### Text
________________________
When we are the codependent partner of someone who is mentally ill or has any number of acute dysfunctions, we become as sick as the person with the problem. In an effort to restore their health and wellbeing, we sacrifice our own. This is classic codependence. This subconscious programming comes from survival instincts in early childhood. As an adult, this causes us to choose partners that mirror some aspect of our unhealed childhood. In marrying my husband, my subconscious was revisiting those wounds and saying “Can you change the outcome?” “Can you heal this pattern once and for all?” The key to breaking codependency for me has been practicing detachment. I have accepted that we can’t heal or change other people. They have to want it for themselves. They have to be able to do the work. What we can do is detach and put up boundaries. 

When answering the question: should I stay or should I go? A key piece of the puzzle for me was coming to the conclusion that we can both love someone and also know that in order to continue loving ourselves, we have to let them go. I have deep compassion for my husband, who, because of his brain chemistry, hurts the ones he loves most and pushes them away. I have empathy for the shame this makes him feel. I see his suffering. But I cannot suffer with him anymore. In the end, all I can do is change myself. In walking away from my marriage, I am literally rewiring my brain, setting boundaries I wasn’t allowed to have as a child. I’m also performing an intergenerational act of alchemy: breaking cycles.
________________________
### Extracted information
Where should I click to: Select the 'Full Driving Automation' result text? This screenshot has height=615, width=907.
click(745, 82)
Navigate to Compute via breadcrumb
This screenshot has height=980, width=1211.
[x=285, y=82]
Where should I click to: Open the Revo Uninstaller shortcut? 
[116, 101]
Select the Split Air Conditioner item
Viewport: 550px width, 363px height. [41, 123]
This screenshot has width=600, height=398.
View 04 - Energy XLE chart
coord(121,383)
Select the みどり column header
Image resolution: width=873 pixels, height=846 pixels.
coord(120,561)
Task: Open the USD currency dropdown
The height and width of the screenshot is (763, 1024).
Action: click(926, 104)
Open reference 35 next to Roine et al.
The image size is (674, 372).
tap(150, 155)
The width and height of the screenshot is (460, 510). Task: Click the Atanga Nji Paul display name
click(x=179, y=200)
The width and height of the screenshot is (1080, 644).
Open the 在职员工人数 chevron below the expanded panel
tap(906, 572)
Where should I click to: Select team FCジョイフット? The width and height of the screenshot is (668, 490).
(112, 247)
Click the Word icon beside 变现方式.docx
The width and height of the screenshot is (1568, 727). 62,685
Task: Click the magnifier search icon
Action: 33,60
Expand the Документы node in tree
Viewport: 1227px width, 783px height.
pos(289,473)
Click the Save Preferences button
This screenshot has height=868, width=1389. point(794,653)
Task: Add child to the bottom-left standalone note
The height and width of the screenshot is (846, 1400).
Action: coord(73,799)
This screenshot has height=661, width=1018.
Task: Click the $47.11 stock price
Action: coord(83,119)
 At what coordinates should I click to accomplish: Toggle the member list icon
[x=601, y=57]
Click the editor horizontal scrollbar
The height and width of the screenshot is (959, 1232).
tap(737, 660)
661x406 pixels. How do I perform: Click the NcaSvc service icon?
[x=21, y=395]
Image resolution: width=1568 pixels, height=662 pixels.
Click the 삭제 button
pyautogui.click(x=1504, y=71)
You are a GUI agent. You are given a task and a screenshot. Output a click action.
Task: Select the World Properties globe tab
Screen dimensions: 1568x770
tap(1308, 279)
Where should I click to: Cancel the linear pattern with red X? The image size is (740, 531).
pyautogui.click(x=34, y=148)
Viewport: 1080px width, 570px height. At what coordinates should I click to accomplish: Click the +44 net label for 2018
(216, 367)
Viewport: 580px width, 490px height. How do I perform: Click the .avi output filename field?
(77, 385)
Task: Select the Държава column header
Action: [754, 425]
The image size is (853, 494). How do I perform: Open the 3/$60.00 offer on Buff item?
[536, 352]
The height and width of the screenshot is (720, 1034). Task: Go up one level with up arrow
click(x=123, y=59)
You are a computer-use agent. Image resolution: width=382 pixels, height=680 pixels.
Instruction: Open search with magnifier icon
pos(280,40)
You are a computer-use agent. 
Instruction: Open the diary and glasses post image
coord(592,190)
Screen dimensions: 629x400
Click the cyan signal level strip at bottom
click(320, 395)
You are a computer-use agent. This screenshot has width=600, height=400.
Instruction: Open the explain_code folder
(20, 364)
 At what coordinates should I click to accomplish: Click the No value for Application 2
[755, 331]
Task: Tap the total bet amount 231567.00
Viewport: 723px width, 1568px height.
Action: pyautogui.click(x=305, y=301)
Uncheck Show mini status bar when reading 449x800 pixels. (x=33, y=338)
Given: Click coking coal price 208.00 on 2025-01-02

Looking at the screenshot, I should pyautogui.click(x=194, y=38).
________________________
### Given problem A
In the passage on codependency, begin at the words "When we are" and stop after the words "put up boundaries.". Set that part down word for word.
### Given problem B
In the passage on codependency, what does the writer say has been the key to breaking codependency?
None of the data is needed here.

### Written answer A
When we are the codependent partner of someone who is mentally ill or has any number of acute dysfunctions, we become as sick as the person with the problem. In an effort to restore their health and wellbeing, we sacrifice our own. This is classic codependence. This subconscious programming comes from survival instincts in early childhood. As an adult, this causes us to choose partners that mirror some aspect of our unhealed childhood. In marrying my husband, my subconscious was revisiting those wounds and saying “Can you change the outcome?” “Can you heal this pattern once and for all?” The key to breaking codependency for me has been practicing detachment. I have accepted that we can’t heal or change other people. They have to want it for themselves. They have to be able to do the work. What we can do is detach and put up boundaries.

### Written answer B
Practicing detachment.